[DATA UNDER STUDY — start]

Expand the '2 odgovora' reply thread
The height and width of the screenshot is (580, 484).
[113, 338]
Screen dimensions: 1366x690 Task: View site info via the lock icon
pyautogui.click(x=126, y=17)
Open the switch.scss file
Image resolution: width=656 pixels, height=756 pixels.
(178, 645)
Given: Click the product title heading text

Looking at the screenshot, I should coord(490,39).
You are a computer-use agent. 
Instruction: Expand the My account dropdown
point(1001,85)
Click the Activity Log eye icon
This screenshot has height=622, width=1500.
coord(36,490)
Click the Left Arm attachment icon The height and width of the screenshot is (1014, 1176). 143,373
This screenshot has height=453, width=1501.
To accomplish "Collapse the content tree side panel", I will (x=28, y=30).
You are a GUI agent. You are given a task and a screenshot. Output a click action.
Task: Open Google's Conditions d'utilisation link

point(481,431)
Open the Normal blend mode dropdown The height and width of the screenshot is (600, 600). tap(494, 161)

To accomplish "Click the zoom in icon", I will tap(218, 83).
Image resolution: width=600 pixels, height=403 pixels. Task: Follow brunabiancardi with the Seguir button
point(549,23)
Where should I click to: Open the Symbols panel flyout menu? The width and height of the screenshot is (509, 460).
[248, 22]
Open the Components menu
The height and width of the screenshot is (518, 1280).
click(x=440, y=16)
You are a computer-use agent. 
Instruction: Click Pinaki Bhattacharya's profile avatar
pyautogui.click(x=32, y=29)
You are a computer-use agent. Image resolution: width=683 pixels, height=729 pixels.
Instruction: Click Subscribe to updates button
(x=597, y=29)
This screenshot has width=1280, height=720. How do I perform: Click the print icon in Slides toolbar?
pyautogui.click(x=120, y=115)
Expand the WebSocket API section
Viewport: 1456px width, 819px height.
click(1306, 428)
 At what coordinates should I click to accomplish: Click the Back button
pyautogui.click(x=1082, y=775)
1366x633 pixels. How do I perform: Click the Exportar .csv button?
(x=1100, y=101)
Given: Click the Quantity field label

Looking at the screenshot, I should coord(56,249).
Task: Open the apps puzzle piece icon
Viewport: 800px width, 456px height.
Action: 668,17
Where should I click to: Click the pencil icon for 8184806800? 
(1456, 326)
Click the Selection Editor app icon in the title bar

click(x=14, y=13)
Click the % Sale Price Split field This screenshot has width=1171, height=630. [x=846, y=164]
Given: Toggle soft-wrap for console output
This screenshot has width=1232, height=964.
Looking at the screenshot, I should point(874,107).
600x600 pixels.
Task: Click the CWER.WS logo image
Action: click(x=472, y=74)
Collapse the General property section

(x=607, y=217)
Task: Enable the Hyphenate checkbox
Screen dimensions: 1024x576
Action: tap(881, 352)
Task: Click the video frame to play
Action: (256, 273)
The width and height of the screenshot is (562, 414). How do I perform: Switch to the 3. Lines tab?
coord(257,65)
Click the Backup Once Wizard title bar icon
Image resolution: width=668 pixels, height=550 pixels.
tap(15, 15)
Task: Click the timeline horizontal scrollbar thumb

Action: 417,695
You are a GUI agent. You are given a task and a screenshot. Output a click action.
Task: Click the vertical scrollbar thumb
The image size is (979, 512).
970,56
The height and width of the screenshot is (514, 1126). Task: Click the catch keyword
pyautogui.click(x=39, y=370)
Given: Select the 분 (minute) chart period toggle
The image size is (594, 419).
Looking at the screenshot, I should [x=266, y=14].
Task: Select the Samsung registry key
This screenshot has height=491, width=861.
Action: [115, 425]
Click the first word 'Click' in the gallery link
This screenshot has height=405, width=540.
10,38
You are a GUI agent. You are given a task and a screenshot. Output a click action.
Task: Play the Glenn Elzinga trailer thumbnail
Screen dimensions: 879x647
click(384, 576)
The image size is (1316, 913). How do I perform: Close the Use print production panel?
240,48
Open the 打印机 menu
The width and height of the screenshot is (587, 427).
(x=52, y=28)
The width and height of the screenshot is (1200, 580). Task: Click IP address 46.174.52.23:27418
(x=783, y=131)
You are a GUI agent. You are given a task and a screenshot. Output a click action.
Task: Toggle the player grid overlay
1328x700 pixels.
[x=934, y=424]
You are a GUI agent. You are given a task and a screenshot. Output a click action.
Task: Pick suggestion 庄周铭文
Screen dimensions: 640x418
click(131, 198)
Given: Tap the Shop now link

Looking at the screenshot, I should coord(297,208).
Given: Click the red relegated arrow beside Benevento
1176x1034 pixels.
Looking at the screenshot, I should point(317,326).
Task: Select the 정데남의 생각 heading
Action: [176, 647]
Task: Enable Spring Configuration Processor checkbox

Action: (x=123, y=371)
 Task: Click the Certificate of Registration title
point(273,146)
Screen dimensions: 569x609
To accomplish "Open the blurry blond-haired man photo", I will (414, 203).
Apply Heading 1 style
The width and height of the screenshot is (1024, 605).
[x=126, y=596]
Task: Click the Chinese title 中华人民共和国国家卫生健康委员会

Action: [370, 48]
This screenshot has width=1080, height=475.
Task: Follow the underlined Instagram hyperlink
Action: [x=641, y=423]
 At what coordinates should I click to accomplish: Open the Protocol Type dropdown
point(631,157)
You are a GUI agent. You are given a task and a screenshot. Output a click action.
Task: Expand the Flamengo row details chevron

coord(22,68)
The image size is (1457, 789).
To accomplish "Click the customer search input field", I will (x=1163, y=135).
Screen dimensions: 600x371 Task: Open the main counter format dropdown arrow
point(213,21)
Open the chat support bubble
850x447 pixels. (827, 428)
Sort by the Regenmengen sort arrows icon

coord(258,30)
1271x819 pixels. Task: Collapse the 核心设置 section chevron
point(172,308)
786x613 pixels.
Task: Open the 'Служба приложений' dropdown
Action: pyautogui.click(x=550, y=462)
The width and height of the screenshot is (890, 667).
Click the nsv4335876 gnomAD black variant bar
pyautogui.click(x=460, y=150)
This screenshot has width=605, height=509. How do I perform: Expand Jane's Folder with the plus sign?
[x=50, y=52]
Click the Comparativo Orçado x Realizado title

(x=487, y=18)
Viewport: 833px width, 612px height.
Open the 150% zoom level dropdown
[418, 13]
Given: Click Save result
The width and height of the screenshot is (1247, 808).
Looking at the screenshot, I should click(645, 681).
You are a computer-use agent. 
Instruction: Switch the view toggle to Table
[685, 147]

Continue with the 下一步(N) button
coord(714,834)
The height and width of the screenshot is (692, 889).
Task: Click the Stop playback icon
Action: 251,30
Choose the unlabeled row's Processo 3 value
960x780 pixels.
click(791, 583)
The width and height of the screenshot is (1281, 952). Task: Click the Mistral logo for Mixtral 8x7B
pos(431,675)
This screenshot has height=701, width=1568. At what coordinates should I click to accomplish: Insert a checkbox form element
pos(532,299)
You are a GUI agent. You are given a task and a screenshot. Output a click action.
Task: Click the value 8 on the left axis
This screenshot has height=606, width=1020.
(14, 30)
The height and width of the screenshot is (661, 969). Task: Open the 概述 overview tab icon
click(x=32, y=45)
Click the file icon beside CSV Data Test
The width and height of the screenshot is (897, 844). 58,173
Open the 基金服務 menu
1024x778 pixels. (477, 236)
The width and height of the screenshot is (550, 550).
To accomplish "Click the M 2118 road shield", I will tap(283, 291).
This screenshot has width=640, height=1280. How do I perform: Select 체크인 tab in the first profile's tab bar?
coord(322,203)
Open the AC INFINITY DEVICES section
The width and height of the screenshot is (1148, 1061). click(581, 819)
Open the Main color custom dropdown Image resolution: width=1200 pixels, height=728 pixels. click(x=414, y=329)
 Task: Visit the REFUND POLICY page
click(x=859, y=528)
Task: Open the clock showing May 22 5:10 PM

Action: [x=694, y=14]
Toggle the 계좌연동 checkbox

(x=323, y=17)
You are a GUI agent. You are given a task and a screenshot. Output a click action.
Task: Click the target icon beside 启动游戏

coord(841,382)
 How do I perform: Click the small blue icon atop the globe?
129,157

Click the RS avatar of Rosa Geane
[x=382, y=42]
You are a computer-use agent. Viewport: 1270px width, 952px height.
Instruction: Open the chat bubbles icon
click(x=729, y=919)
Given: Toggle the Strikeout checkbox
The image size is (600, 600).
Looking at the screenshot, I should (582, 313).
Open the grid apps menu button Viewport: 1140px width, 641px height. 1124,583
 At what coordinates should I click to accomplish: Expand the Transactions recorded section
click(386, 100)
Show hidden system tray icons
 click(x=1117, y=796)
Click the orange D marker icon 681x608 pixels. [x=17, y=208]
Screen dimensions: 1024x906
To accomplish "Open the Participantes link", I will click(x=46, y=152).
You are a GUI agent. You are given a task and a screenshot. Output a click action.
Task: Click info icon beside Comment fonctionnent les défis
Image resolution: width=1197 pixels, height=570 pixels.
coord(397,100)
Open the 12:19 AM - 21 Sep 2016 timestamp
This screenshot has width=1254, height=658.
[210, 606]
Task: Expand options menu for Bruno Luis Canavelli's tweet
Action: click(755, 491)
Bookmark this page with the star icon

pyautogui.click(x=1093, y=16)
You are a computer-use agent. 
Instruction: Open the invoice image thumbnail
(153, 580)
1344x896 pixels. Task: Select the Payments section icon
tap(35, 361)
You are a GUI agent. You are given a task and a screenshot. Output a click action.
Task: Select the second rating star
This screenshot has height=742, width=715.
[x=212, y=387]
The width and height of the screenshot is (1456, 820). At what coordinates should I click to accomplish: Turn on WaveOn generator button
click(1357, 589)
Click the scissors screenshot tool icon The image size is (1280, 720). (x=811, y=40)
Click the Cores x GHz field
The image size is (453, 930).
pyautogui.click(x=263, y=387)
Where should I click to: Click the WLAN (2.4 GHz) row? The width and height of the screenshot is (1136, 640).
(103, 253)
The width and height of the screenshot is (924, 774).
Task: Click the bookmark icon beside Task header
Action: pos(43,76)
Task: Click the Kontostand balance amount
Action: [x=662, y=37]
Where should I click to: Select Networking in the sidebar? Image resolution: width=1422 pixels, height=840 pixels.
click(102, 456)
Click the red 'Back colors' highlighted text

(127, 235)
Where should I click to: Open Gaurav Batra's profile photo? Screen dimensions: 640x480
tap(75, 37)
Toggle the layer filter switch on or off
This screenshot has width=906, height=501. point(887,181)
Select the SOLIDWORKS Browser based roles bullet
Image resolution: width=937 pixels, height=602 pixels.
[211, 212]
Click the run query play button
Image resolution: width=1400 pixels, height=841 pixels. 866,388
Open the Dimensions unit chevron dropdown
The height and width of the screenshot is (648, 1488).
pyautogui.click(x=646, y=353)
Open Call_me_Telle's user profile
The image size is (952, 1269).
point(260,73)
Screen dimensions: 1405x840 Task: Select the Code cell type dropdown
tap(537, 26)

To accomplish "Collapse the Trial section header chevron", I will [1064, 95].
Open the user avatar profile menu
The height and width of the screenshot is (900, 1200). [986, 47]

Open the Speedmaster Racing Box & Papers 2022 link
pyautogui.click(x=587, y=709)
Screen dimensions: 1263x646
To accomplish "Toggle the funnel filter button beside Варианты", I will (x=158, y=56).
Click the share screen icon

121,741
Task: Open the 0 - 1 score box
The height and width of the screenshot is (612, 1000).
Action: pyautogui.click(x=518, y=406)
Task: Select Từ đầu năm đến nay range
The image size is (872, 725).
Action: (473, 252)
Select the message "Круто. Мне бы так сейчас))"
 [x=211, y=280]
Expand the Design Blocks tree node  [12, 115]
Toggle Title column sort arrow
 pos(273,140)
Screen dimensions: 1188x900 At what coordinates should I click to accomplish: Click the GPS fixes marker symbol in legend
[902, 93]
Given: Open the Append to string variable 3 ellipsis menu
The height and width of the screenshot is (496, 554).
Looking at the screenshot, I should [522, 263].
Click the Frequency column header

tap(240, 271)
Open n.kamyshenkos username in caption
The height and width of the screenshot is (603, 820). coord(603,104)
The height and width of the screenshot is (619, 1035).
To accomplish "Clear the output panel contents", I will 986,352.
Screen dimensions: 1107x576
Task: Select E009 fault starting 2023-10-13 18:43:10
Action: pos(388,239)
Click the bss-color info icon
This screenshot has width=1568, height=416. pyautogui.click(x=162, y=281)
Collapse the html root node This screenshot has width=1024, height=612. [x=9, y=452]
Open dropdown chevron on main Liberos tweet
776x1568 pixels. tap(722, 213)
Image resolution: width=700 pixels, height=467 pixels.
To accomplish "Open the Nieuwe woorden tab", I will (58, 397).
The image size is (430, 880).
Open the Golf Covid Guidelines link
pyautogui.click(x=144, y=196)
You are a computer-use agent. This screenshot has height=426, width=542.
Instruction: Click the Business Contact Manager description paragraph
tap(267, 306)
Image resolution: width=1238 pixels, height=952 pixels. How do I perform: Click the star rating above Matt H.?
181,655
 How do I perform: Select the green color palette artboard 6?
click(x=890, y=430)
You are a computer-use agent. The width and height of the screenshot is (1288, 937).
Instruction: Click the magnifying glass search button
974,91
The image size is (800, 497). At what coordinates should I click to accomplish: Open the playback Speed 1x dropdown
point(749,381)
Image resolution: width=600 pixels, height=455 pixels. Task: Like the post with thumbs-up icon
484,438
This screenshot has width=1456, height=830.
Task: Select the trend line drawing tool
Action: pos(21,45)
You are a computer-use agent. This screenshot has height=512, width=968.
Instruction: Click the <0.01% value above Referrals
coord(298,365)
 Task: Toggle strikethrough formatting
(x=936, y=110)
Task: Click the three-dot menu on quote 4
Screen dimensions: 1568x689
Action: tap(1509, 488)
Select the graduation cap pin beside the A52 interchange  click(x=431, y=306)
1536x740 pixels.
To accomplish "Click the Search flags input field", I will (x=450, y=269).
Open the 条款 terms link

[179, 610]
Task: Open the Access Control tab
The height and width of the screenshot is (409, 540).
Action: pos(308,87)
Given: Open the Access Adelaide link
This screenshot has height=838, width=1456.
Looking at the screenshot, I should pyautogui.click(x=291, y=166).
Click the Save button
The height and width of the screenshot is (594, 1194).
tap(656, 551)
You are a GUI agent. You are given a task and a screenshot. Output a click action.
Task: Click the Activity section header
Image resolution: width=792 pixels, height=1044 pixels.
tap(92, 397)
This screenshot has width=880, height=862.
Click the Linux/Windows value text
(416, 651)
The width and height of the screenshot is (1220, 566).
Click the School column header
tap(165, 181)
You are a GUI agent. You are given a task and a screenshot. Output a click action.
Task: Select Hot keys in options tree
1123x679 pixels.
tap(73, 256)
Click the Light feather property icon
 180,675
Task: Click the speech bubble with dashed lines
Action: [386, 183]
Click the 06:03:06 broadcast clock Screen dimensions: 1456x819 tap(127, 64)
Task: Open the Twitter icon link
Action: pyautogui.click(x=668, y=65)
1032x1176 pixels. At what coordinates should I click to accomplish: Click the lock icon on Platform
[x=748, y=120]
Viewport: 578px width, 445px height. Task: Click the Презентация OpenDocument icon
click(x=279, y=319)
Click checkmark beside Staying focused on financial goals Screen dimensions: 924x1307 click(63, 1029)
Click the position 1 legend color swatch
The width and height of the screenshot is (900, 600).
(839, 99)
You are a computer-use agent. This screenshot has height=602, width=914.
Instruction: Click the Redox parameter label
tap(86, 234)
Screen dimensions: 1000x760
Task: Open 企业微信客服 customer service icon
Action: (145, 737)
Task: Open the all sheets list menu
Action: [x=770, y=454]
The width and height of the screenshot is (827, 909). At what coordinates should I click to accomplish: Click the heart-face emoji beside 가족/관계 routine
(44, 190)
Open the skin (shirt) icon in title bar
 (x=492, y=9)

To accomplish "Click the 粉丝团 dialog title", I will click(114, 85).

[DATA UNDER STUDY — finish]

TASK DESCRIPTION: Look through the entries. Copy out each line with "Access" in it.

ANSWER TO THIS TASK:
Task: Open the Access Control tab
Given: Open the Access Adelaide link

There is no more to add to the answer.